Sometimes that sneaky reminder creeps back in and tells me I only think that way because I’m stuck here, but it’s easier to ignore than ever.
Unlike Hawke. Because while I might have cut contact with him a long time ago, I’ve never missed a game or an achievement, and I stalk his social media account way more than I want to admit.
At first, it was out of the same bitter jealousy that forced me to turn my back on him, but over the years, my jealousy has settled, and I’ve reached a place where I’m happy for him.
If I couldn’t achieve all my dreams, at least one of us did.
Do I know you?
I scowl at the memory of his reply.
He knows me all right. We both know what a bullshit line that was.
We might have gone to different middle schools, but we met when we joined the same hockey team at twelve and then went all through high school and college together.

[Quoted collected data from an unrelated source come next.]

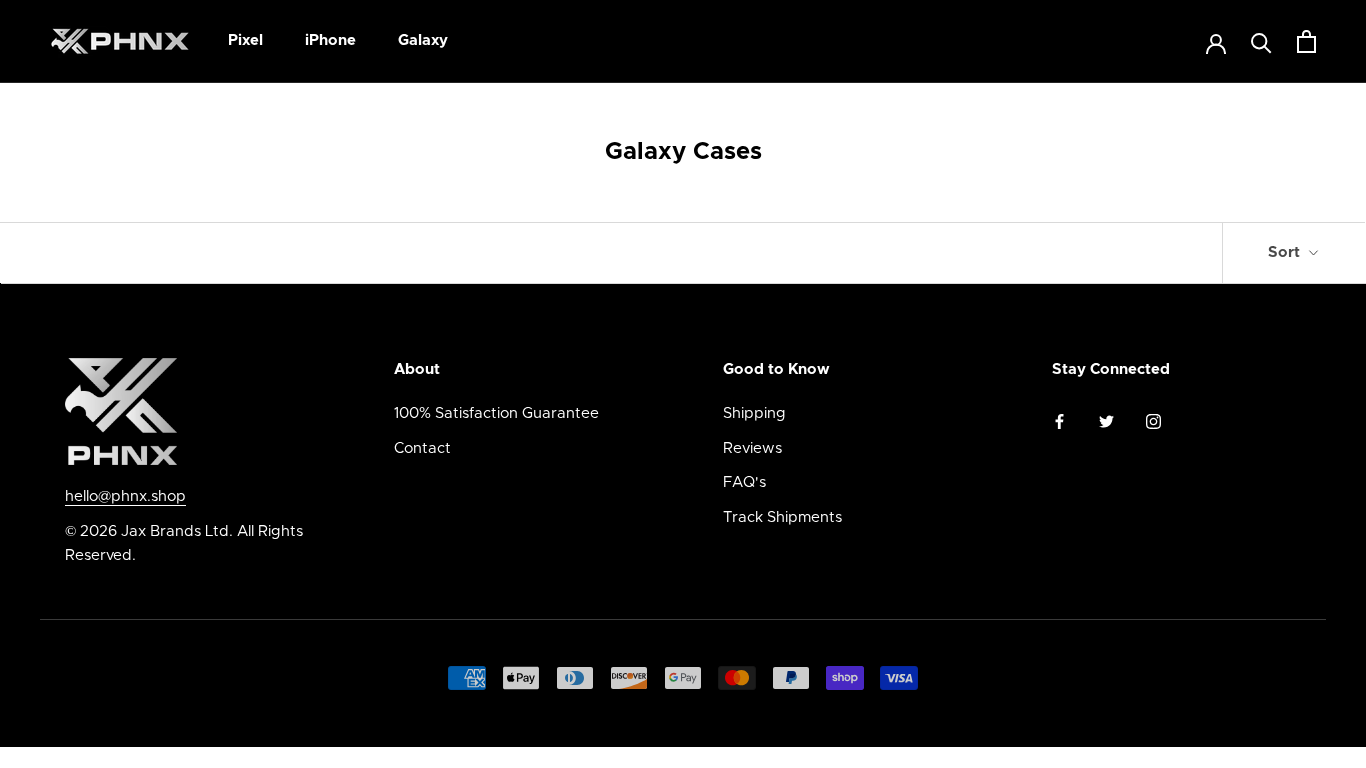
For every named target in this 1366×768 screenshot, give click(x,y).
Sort (1286, 252)
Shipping (754, 413)
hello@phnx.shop (125, 496)
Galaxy (423, 40)
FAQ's (744, 482)
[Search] (1261, 41)
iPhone (330, 40)
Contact (422, 448)
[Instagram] (1153, 421)
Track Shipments (782, 517)
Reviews (752, 448)
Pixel (245, 40)
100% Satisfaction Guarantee (496, 413)
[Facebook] (1059, 421)
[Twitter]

The bear and the hawk. Even with everything he’s done since, there’s no way he’s forgotten that.
So I know exactly what that brush-off was.
Hawke was making it abundantly clear that he wants nothing to do with me. And I can’t even blame him for it.
I’ve finished my coffee by the time I get home, and instead of going inside right away, I divert to the small wooden chair that’s lived in our front garden forever. I just need a moment. A second to stop and breathe and process seeing Hawke again.
Not that outside is any better than in the house.
Dad inherited this place from his parents, and it’s on a huge plot of land that takes forever to maintain, on top of the constant problems that pop up in an old building.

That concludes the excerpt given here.